> [Page text]
──────────

Pause, Resume & Flow Control

A Kafka consumer pulls records as fast as poll() is called, but downstream systems — databases, external APIs, rate-limited services — rarely keep up at the same rate. When processing falls behind, you need a way to slow ingestion without abandoning the partition or triggering a rebalance. Kafka gives you two complementary levers: per-partition pause()/resume() for dynamic back-pressure, and fetch-sizing configuration (max.poll.records, fetch.max.bytes) for steady-state memory and throughput control. Used together, they let a consumer apply precise flow control while staying alive in its group.

Why flow control matters

A consumer in a group must call poll() at least every max.poll.interval.ms (default 5 minutes). Miss that deadline and the broker assumes the consumer is dead, removes it from the group, and rebalances its partitions to others. The naive fix for slow processing — simply not polling — is therefore dangerous: it starves the heartbeat/poll loop and gets you evicted.

The correct pattern is to keep polling (which keeps the consumer alive) but stop fetching new records for partitions you cannot currently process. That is exactly what pause() does: a paused partition is skipped during fetches, yet the consumer continues to poll, heartbeat, and participate in the group normally.

Pausing and resuming partitions

pause(Collection<TopicPartition>) tells the consumer to stop returning records for those partitions on subsequent poll() calls. resume(...) reverses it. Both operate on the partitions currently assigned to the consumer, and the pause state is local — it is cleared automatically on rebalance, so you should re-apply it from a rebalance listener if it must survive reassignment.

A common use case is back-pressure against a slow downstream: when an in-flight buffer or bounded queue fills up, pause; when it drains below a threshold, resume.

import org.apache.kafka.clients.consumer.ConsumerRecords;
import org.apache.kafka.clients.consumer.ConsumerRecord;
import org.apache.kafka.clients.consumer.KafkaConsumer;
import org.apache.kafka.common.TopicPartition;

import java.time.Duration;
import java.util.Collections;
import java.util.List;

public class FlowControlledConsumer {

    private static final int HIGH_WATERMARK = 5_000;
    private static final int LOW_WATERMARK = 1_000;

    void run(KafkaConsumer<String, String> consumer, BoundedSink sink) {
        consumer.subscribe(List.of("orders"));

        while (true) {
            ConsumerRecords<String, String> records = consumer.poll(Duration.ofMillis(500));

            for (ConsumerRecord<String, String> record : records) {
                sink.offer(record.value());
            }

            for (TopicPartition tp : consumer.assignment()) {
                boolean paused = consumer.paused().contains(tp);

                if (!paused && sink.pendingFor(tp) >= HIGH_WATERMARK) {
                    consumer.pause(Collections.singleton(tp));   // back off
                } else if (paused && sink.pendingFor(tp) <= LOW_WATERMARK) {
                    consumer.resume(Collections.singleton(tp));  // catch up
                }
            }

            consumer.commitSync();
        }
    }
}

Even while a partition is paused, the loop keeps calling poll(), so the consumer never violates max.poll.interval.ms and never drops out of the group.

Tip: pause() and resume() are idempotent and cheap. Re-applying pause() to an already-paused partition is a no-op, so you can drive them straight from a watermark check on every loop iteration without tracking extra state.

──────────

> [Records provided]
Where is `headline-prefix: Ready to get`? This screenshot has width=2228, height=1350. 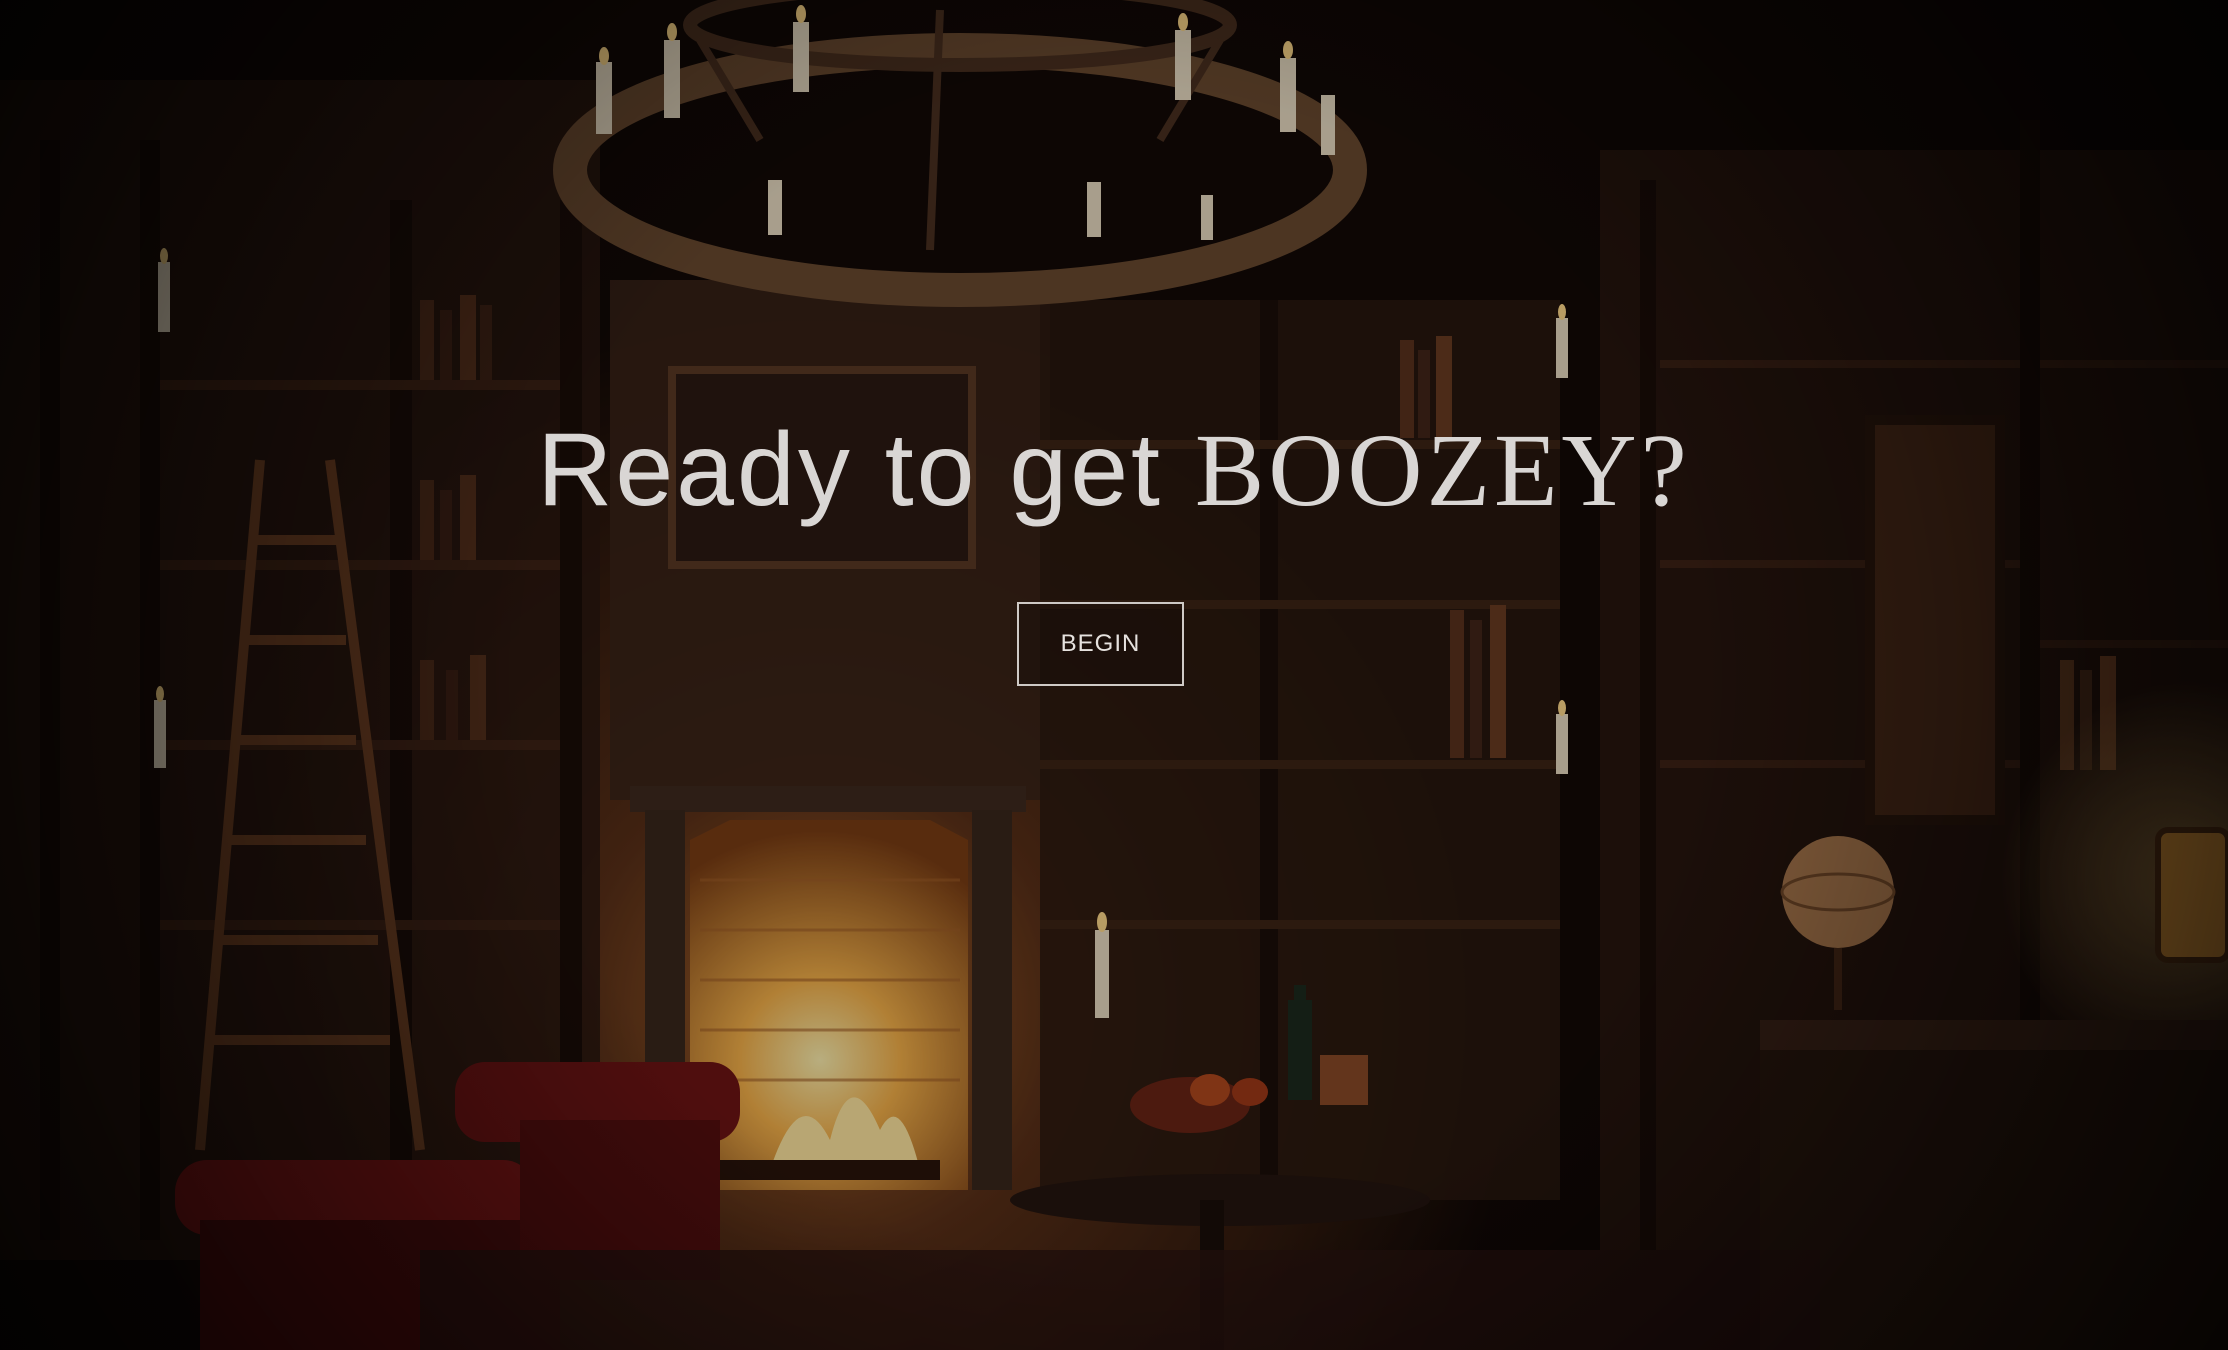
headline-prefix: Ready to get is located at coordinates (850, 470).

──────────

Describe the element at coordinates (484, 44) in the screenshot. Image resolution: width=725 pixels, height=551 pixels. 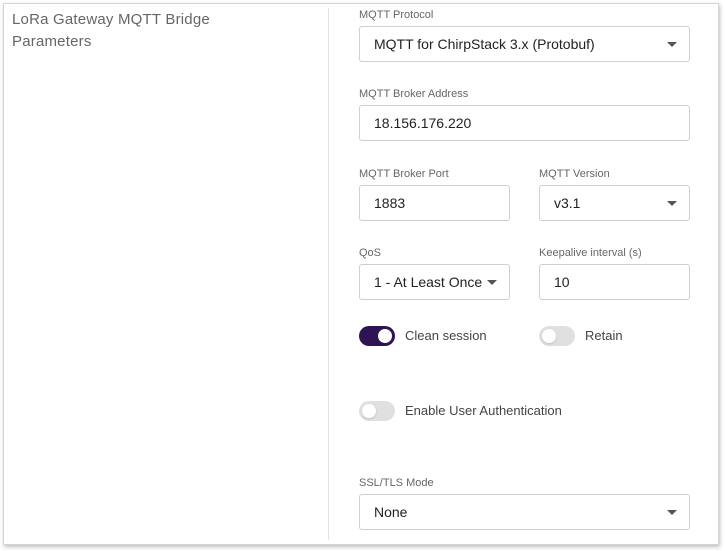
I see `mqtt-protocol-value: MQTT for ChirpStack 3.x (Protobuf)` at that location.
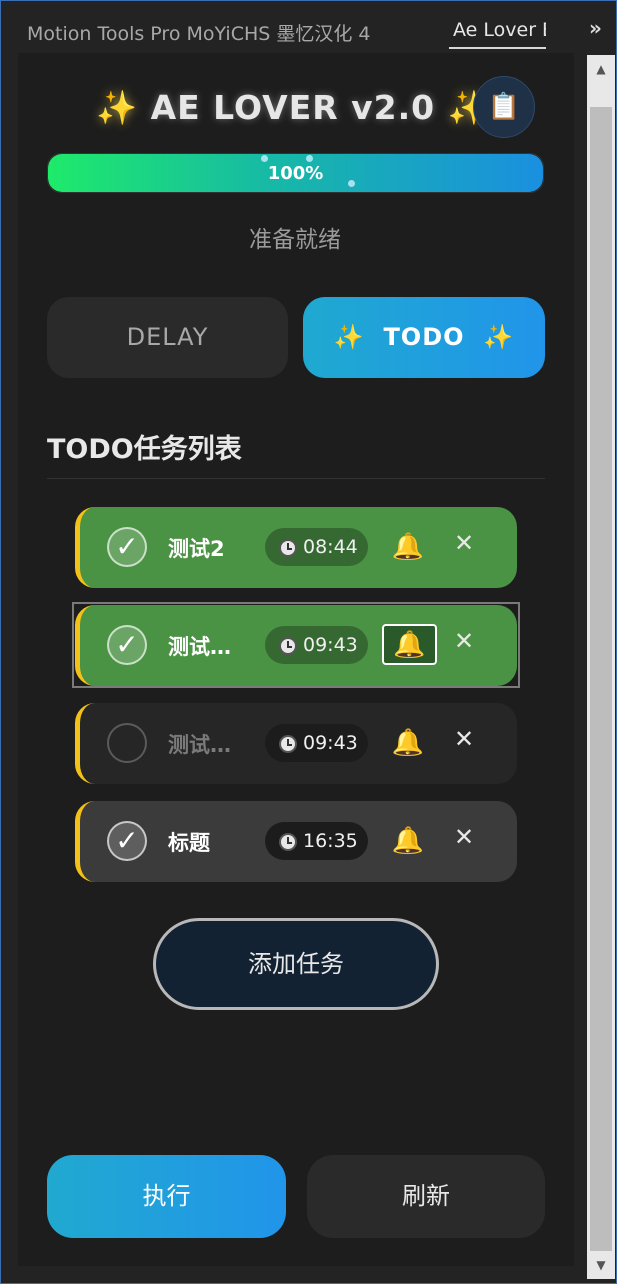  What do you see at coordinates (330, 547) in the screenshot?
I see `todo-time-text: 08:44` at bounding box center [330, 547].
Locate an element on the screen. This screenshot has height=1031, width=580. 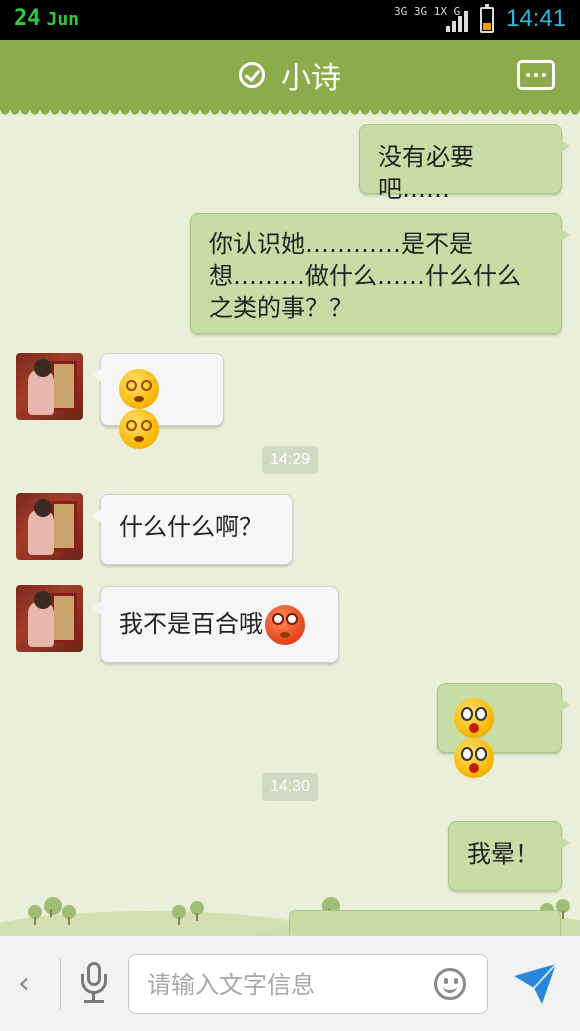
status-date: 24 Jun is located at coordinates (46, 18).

──────────

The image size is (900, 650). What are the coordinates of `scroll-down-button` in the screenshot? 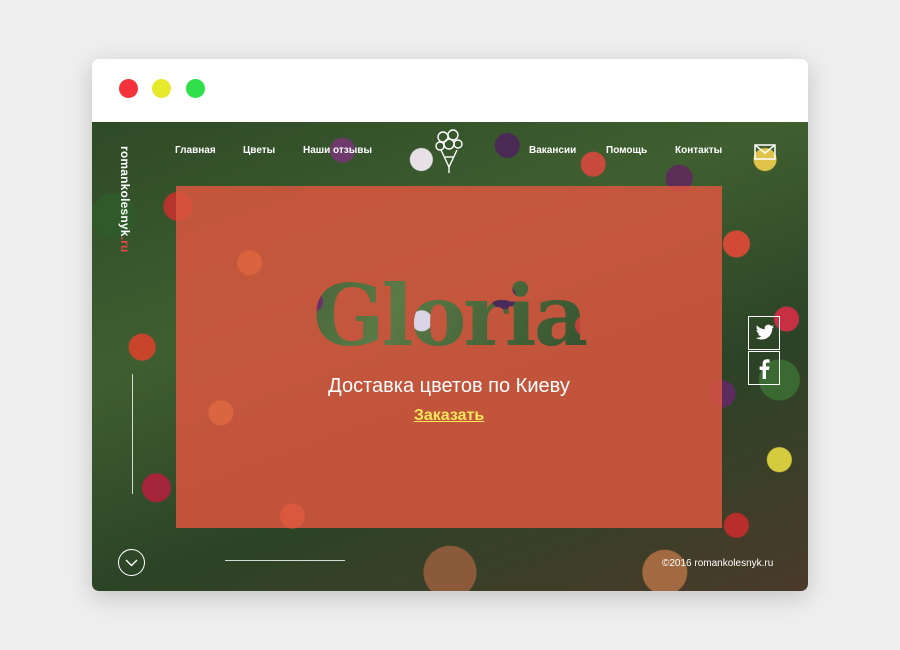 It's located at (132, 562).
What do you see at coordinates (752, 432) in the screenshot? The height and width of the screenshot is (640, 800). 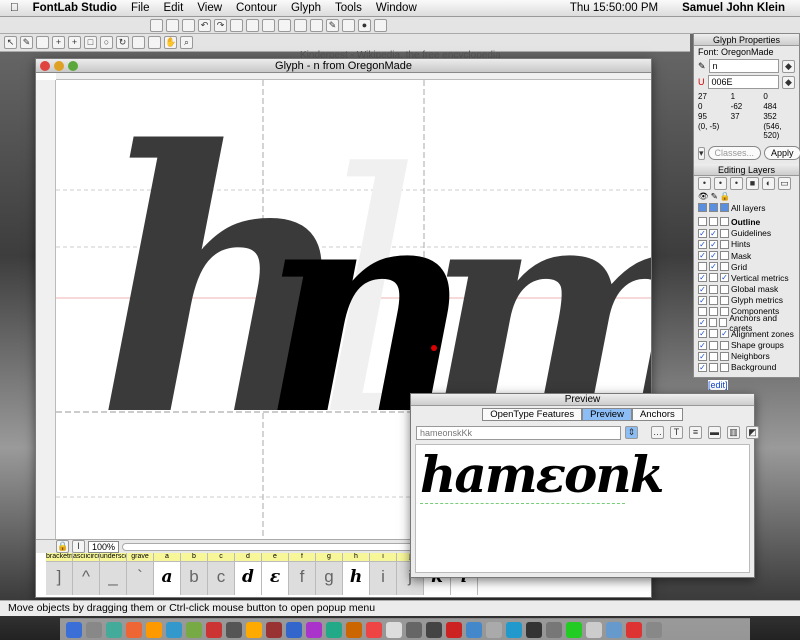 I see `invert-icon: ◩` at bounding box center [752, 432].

──────────

> [What the task requires] Pick up the Kafka flow-control page at the top from the end of its last sentence and continue it.

> [Task response]
Fetch sizing for memory control

Back-pressure handles bursts; fetch sizing handles the baseline. These settings cap how much data a single poll() can pull into memory, which directly bounds heap usage and the time each batch takes to process.

Setting	Default	Controls
`max.poll.records`	500	Max records returned by a single `poll()` call
`fetch.max.bytes`	52428800 (50 MB)	Max data the broker returns per fetch request
`max.partition.fetch.bytes`	1048576 (1 MB)	Max data returned per partition per fetch
`fetch.min.bytes`	1	Min data the broker waits to accumulate before responding
`max.poll.interval.ms`	300000 (5 min)	Max delay between polls before eviction

max.poll.records is the most important knob for slow processing. If each record takes 200 ms to process and you fetch 500 per poll, a single batch needs 100 seconds — still under the 5-minute limit, but tighten the count if processing is slower or more variable. Lowering it shrinks the batch, keeps the poll loop responsive, and reduces the risk of exceeding max.poll.interval.ms.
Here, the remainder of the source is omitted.